The essential function of the WTO is to encourage free and equitable international trade, which contributes to the global economic growth and establishing intergovernmental cooperation. As a result, member states receive assurance that both consumers and producers will have guarantees and feel secure within trade agreements. In turn, this promotes stable supply lines, high quality of products, greater availability of choices, and openness of foreign markets. The WTO achieves this through trade agreements, which are negotiated using its platform and principles. Using the gravity of a multilateral trading system, the most prominent economic states ratify broad agreements with global ramifications in the international economy, which guarantees critical trade rights (Barnor, Adu-Twumwahh, & Osei, 2015).
The open negotiation platform of the WTO sought to resolve the “prisoner’s dilemma” of global trade since there was no international body, which could effectively regulate it. The functions of the WTO include the negotiation and administration of agreements, especially regarding market access and tariffs. It is part of a reduction in trade barriers and stimulating international cooperation. The organization seeks to collect data about each member state’s economies and trade policies, which facilitates fairness and open access to information essential to economic agreements. Finally, the institution maintains a critical role of providing a mechanism for the settlement of disputes. It uses a power-based and a rule-based system to negotiate any type of trade conflicts between member states, establishing a fair resolution to the dispute and potentially mending commerce relationships (Barnor, Adu-Twumwahh, & Osei, 2015).
The last several years have been increasingly difficult for the WTO, which is undergoing a systemic crisis. The institution is facing various criticisms of political biased, favoritism, and slow rate of progress. Many developing countries and even member states consider the organization to be detrimental to domestic economic growth due to a myriad of obligations, that must be followed. There are concerns that the WTO principles and procedures cannot adapt to the rapidly changing realities of the international economy, including innovative sectors, concerns for climate change, and evolving global value chains.
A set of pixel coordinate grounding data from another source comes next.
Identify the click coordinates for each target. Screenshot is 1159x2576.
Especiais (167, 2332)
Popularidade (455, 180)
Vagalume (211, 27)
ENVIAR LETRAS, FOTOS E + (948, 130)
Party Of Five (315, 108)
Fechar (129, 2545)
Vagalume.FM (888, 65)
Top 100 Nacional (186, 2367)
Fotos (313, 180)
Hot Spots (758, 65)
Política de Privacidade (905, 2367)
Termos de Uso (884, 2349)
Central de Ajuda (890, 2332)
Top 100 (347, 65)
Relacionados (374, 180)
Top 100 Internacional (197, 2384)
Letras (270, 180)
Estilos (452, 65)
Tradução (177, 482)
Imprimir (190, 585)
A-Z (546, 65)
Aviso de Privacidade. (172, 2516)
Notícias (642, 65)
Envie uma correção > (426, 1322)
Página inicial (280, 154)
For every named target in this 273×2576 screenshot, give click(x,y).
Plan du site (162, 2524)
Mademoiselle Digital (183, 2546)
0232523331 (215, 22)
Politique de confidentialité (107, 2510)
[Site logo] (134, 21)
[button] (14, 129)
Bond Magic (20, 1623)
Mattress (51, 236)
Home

In its evaluation of future prospects, the WTO is seeking to focus on the process of negotiations, the shifted focus towards regional trade agreements, and the sovereignty and democracy of global markets, which are critical to the multilateral trading system (VanGrasstek, 2013). There is strong contention about the direction, which the organization should take to resolve these challenges. Some are advocates for the traditional approach of thorough multi-year negotiations while others support a flexible system of amendments to the WTO accords.
The WTO was formed based off previous GATT agreements, which sought to create a global economic and trade institution. The organization continues to evolve and expand to become inclusive and a platform for negotiation and implementation of international agreements. The future of the WTO is unknown due to the volatile nature of the geopolitical climate and numerous challenges, which arise in its function as a global regulating institution. It is clear that the organization requires specific changes in structure and accords that can accommodate countries of different economic development while balancing interests in various sectors, which avoid benefiting the select few. Furthermore, WTO needs to stimulate globalization in a time when nationalism and geopolitics is causing many states to reconsider participation in international trade agreements or create regulations, which only benefit domestic businesses. The WTO continues to face criticism over its practices and function, which it needs to address in order to remain relevant.
Barnor, C., Adu-Twaumwaah, D., & Osei, P.H. (2015). The role and functions of the International Trade Organization (ITO) and the World Trade Organization (WTO): The major differences and similarities. International Journal of Sciences: Basic and Applied Research, 24(6), 92-101. Web.
VanGrasstek, C. (2013). The history and future of the World Trade Organization. Geneva, Switzerland: Atar Roto Presse SA.
World Trade Organization. (2015). Understanding the WTO. Web.